* YOUR OBJECTIVE
Write out the listing verbatim, starting at the line that contains "Focus the 'Doorzoek" and ending after the line that contains "coord(10,95)". Copy those lines only.

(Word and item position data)
□ □ □ □ □ □ □

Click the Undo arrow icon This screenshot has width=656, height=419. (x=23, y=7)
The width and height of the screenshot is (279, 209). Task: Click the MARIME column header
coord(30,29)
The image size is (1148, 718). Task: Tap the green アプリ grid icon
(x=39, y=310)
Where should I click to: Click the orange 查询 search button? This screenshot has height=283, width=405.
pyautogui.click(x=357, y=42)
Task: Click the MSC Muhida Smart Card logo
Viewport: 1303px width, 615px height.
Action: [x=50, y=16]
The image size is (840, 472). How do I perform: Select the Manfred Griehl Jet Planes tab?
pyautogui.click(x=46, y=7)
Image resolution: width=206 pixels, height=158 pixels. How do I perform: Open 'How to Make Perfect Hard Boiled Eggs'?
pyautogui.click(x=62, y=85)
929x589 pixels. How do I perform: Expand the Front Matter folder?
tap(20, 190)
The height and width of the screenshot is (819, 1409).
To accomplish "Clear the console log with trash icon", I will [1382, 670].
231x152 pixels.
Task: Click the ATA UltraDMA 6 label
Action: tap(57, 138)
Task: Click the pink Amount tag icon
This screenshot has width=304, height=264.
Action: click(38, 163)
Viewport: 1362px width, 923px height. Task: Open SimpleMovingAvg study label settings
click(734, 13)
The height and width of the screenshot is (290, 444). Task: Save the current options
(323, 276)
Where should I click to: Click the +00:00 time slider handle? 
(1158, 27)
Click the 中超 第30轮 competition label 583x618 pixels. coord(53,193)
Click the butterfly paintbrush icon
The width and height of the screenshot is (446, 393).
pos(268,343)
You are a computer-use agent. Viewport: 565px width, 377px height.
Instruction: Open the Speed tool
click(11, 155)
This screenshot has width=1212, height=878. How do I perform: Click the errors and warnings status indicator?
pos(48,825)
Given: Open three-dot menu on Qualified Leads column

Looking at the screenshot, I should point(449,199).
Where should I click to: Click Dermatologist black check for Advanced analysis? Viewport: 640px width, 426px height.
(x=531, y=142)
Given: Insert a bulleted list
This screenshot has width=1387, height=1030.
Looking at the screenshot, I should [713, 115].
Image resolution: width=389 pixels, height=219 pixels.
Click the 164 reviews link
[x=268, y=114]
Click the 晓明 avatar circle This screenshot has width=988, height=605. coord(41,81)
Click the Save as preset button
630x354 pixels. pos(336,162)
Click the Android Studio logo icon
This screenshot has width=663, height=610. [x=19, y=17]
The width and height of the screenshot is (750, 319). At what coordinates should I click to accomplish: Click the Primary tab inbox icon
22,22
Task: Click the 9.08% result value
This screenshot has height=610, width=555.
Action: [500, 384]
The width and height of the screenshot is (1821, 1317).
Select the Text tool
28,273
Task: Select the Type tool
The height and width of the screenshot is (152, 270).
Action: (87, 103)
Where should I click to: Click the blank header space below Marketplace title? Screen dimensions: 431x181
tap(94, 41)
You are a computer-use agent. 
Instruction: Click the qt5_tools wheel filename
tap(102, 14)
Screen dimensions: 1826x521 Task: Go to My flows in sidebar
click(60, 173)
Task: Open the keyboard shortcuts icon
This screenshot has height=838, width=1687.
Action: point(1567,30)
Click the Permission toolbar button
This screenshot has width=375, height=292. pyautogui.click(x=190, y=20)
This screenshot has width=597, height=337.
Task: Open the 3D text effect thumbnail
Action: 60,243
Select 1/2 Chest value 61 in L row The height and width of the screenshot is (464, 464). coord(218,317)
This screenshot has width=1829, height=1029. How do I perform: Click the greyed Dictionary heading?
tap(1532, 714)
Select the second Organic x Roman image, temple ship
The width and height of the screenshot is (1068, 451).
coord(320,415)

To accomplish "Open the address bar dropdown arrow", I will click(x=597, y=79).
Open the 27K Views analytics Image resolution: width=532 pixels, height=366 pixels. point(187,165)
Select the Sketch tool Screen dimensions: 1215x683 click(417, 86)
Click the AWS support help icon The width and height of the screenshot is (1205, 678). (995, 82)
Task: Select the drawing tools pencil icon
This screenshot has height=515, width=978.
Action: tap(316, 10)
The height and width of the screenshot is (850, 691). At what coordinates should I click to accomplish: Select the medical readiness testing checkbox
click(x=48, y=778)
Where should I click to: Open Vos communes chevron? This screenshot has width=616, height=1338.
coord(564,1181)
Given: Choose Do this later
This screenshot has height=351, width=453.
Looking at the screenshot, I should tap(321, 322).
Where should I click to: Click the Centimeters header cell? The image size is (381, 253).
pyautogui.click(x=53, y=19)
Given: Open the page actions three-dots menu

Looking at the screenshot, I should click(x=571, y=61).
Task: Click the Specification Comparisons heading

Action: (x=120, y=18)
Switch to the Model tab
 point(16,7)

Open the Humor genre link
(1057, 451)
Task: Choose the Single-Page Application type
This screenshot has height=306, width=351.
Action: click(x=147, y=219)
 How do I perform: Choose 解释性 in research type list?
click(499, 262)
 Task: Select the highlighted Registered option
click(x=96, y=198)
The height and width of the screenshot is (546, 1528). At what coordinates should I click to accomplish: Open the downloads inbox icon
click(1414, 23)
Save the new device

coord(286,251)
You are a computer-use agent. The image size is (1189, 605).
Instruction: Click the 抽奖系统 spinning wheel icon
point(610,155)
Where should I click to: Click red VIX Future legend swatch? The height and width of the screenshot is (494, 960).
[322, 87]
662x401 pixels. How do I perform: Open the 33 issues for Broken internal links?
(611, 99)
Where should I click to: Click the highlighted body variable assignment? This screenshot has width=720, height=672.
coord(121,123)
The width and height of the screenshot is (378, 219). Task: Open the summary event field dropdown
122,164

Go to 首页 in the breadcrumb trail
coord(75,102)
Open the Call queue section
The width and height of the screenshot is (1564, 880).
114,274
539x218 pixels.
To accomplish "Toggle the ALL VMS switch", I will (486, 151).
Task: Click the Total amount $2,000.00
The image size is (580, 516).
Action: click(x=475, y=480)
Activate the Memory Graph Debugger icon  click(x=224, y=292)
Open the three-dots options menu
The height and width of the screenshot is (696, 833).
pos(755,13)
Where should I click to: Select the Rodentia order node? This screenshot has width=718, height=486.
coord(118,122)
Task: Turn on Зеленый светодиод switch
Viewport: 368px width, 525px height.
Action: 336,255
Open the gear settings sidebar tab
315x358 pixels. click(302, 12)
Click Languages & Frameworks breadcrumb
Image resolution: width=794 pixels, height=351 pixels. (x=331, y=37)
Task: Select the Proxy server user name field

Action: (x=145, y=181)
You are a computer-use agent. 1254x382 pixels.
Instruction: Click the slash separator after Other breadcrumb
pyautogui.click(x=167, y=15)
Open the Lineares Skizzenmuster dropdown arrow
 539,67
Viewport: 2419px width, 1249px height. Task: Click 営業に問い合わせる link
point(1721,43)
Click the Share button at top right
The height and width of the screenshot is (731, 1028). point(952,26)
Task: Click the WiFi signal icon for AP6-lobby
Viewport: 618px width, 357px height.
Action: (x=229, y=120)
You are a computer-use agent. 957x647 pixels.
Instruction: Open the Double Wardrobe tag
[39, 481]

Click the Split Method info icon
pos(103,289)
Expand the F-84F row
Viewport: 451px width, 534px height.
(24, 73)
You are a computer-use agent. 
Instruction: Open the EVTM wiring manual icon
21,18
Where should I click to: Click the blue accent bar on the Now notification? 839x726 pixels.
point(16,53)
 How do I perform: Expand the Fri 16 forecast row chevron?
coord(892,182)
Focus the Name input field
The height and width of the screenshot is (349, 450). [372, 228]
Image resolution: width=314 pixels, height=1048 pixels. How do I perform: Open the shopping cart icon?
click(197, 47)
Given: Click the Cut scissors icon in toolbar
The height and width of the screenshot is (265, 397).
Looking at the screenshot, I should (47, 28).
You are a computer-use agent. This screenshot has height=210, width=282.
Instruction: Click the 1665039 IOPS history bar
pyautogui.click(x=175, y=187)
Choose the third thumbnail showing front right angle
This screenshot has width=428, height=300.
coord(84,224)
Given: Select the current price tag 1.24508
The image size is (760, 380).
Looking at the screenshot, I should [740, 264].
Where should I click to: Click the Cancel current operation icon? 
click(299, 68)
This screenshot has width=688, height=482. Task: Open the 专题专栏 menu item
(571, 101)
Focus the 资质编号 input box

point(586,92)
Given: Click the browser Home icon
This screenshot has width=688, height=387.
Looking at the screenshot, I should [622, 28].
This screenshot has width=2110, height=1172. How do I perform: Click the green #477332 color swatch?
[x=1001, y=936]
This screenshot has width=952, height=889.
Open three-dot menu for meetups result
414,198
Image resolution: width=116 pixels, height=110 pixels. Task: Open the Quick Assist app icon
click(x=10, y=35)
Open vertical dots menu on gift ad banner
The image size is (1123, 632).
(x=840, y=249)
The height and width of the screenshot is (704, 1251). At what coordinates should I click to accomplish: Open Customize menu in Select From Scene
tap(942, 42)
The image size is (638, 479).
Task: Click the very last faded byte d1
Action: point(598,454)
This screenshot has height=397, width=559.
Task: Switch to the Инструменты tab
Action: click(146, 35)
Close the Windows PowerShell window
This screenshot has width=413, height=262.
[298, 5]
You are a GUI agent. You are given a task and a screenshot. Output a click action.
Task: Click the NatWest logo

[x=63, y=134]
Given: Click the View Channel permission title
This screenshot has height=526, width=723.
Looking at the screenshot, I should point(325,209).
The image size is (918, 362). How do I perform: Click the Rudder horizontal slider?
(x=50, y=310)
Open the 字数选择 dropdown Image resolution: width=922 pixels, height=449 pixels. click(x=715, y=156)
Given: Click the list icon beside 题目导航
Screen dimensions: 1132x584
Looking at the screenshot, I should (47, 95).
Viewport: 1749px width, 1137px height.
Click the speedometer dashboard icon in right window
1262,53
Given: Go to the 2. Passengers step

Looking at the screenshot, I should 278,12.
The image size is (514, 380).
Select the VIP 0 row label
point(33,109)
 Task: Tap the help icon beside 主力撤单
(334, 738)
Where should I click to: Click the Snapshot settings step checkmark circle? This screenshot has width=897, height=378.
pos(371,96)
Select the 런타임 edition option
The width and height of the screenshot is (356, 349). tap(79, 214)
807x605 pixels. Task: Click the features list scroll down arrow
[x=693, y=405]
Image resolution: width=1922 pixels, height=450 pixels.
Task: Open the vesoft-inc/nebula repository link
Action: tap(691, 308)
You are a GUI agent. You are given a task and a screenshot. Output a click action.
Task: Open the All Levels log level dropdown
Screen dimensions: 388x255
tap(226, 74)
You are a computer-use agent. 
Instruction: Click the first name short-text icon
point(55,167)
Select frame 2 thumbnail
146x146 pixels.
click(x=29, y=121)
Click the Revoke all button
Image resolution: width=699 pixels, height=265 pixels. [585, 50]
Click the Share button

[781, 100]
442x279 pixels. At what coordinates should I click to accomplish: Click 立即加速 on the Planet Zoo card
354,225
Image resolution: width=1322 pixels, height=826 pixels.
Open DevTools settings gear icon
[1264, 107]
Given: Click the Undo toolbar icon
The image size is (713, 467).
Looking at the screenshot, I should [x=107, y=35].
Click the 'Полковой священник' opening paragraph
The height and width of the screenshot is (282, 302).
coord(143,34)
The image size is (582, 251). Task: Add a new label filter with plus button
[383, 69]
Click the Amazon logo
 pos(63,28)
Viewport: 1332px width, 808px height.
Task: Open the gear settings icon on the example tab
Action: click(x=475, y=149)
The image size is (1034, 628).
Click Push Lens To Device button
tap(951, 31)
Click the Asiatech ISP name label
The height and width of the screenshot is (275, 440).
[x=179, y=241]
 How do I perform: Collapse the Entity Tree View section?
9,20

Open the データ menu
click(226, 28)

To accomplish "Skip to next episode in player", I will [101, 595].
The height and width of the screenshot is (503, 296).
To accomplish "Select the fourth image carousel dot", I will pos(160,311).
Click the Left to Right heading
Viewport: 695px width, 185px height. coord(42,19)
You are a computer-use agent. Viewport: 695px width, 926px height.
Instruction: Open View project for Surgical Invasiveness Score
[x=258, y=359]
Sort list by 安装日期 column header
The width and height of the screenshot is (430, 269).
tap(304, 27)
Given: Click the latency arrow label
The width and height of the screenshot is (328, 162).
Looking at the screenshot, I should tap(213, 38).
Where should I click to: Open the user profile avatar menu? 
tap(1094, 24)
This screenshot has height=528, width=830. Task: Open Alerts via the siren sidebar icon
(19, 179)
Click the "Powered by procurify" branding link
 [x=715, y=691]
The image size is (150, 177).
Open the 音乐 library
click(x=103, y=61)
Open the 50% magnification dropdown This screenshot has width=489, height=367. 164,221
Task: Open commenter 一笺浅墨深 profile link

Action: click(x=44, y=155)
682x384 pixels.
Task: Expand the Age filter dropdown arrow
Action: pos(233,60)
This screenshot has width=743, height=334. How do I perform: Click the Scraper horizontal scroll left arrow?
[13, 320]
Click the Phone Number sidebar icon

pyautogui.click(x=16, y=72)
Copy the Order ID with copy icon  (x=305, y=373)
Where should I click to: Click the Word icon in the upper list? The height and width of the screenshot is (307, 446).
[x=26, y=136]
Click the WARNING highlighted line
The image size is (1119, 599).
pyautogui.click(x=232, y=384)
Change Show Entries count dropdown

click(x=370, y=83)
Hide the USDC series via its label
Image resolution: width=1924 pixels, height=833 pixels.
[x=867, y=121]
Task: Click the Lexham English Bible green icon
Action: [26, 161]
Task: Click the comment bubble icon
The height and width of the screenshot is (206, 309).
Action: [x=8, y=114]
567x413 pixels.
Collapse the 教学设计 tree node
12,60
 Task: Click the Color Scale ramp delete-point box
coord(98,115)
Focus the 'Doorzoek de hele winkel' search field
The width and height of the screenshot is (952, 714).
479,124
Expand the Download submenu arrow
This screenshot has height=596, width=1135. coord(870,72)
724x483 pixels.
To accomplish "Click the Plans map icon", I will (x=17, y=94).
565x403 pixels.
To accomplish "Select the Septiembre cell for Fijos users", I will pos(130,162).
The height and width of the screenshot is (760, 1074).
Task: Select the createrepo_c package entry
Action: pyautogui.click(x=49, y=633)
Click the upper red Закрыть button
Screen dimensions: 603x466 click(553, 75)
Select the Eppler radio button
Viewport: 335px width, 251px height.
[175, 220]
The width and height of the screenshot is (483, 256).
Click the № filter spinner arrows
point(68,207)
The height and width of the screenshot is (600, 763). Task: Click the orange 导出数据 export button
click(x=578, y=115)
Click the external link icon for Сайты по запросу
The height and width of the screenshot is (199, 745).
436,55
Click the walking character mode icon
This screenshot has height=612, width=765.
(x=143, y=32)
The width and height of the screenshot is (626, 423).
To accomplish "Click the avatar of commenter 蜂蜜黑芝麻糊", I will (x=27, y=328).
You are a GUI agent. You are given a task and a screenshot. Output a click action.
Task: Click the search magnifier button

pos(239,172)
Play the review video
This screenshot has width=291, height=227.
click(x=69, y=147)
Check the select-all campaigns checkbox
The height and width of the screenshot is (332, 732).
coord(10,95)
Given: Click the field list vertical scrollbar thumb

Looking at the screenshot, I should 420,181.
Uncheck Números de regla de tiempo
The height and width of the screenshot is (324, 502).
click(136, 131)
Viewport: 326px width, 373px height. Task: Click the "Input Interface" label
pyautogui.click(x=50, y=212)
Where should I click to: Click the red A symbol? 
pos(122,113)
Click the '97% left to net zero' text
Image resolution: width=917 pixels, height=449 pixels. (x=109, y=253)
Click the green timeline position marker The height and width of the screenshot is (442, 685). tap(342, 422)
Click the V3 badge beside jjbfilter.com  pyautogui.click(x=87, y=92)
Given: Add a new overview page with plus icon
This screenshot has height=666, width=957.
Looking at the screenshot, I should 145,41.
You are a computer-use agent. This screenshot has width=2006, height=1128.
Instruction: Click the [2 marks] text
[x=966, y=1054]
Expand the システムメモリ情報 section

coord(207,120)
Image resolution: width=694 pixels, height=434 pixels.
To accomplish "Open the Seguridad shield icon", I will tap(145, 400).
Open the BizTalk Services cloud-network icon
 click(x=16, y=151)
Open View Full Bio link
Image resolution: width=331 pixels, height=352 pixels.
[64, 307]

□ □ □ □ □ □ □

* TASK RESPONSE
Focus the 'Doorzoek de hele winkel' search field
The width and height of the screenshot is (952, 714).
479,124
Expand the Download submenu arrow
This screenshot has height=596, width=1135. coord(870,72)
724x483 pixels.
To accomplish "Click the Plans map icon", I will (x=17, y=94).
565x403 pixels.
To accomplish "Select the Septiembre cell for Fijos users", I will pos(130,162).
The height and width of the screenshot is (760, 1074).
Task: Select the createrepo_c package entry
Action: pyautogui.click(x=49, y=633)
Click the upper red Закрыть button
Screen dimensions: 603x466 click(553, 75)
Select the Eppler radio button
Viewport: 335px width, 251px height.
[175, 220]
The width and height of the screenshot is (483, 256).
Click the № filter spinner arrows
point(68,207)
The height and width of the screenshot is (600, 763). Task: Click the orange 导出数据 export button
click(x=578, y=115)
Click the external link icon for Сайты по запросу
The height and width of the screenshot is (199, 745).
436,55
Click the walking character mode icon
This screenshot has height=612, width=765.
(x=143, y=32)
The width and height of the screenshot is (626, 423).
To accomplish "Click the avatar of commenter 蜂蜜黑芝麻糊", I will (x=27, y=328).
You are a GUI agent. You are given a task and a screenshot. Output a click action.
Task: Click the search magnifier button

pos(239,172)
Play the review video
This screenshot has width=291, height=227.
click(x=69, y=147)
Check the select-all campaigns checkbox
The height and width of the screenshot is (332, 732).
coord(10,95)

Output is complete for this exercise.